WASHINGTON D.C.: Ever since I accepted the position of Political Reporter at the Passion of the Weiss, I’ve been holed up, hobnobbing with the country’s political elite, meeting disgruntled public service officials in freezing cold parking garages, and drinking coffee and cocktails with the cream of the city’s backroom operatives and seedy spin doctors, all aimed at scooping the next Watergate, Whitewater, or at least a garden-variety Whiskey Ring for the Internet’s best music blog.

It’s been tough. I’ve talked to more old white men than a waiter at a Georgia country club, I’ve sniffed more coke than any reporter should in an entire lifetime, and I’ve discovered the best place on K Street to get a handjob (pretty much anywhere if you can offer enough in return). I’ve been told that nearly every politician in the city has a secret habit of cruising for gay sex in airport bathrooms, spending public funds on seven diamond hoes, or stashing stacks of Benjamins in a freezer to pay off the pages he propositions, but I pretty much knew about all of that before I arrived here. No, I wanted a real scoop. Something that would make a jaded, scandal-weary public sit-up and take notice.

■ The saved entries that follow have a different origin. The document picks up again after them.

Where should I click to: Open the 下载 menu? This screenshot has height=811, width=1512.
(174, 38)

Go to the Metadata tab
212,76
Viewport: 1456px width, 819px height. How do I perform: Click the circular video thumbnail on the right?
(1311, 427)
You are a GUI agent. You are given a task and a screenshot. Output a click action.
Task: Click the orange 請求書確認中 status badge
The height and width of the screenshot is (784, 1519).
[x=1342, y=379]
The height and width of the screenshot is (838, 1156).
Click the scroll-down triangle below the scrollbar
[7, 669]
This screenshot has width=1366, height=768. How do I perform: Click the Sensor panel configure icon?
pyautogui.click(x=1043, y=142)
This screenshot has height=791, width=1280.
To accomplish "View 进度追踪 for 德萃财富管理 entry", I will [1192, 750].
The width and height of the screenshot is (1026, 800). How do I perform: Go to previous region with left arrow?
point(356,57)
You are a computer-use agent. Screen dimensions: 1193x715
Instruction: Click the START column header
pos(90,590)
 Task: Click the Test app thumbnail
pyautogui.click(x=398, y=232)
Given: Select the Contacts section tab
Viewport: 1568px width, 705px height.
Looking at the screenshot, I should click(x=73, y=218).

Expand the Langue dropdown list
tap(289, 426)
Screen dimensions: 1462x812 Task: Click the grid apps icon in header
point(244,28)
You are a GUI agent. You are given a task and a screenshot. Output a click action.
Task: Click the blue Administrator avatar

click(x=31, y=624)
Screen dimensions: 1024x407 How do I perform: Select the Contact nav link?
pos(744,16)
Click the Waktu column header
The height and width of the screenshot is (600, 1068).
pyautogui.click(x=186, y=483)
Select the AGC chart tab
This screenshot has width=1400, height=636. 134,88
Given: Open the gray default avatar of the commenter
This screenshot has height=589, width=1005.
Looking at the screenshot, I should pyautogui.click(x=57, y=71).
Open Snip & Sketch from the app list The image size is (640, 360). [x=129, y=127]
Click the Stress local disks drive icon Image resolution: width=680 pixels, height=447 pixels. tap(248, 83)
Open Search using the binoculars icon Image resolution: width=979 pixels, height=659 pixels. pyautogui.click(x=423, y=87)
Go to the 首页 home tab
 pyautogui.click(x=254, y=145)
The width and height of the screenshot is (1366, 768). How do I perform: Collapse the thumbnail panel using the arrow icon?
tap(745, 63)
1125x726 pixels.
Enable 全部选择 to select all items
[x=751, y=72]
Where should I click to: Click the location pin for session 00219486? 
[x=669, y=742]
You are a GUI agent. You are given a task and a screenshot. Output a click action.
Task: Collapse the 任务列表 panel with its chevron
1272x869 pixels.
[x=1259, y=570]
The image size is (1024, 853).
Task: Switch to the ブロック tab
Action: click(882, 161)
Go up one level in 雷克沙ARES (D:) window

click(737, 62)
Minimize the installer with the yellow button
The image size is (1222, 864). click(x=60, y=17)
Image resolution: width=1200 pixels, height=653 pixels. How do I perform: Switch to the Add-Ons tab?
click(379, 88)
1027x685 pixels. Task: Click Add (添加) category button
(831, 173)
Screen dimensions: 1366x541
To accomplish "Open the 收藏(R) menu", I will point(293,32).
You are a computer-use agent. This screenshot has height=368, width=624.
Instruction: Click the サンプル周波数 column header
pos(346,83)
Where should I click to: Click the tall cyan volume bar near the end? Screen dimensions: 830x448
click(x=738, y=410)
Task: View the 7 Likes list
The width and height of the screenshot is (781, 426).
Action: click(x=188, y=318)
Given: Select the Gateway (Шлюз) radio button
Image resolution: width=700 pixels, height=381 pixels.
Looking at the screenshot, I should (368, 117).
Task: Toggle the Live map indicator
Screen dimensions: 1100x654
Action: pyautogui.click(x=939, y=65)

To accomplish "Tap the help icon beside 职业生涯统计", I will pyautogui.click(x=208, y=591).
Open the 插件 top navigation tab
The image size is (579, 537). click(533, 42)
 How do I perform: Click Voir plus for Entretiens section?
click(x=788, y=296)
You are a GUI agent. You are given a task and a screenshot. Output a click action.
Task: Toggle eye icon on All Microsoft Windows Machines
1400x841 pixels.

I got it last week. With the whole city abuzz about the inauguration of some dude I haven’t been interested in since he won something or other last November (us political reporters have memories like goldfish), I was approached by one of the few guys in town not brimming with suspicious optimism. Being a professional, I can’t reveal his identity, but I can tell you that he has high-level connections with the Bush administration, and that his name rhymes with Zack Zabramoff. And, boy, did he have something exciting for me.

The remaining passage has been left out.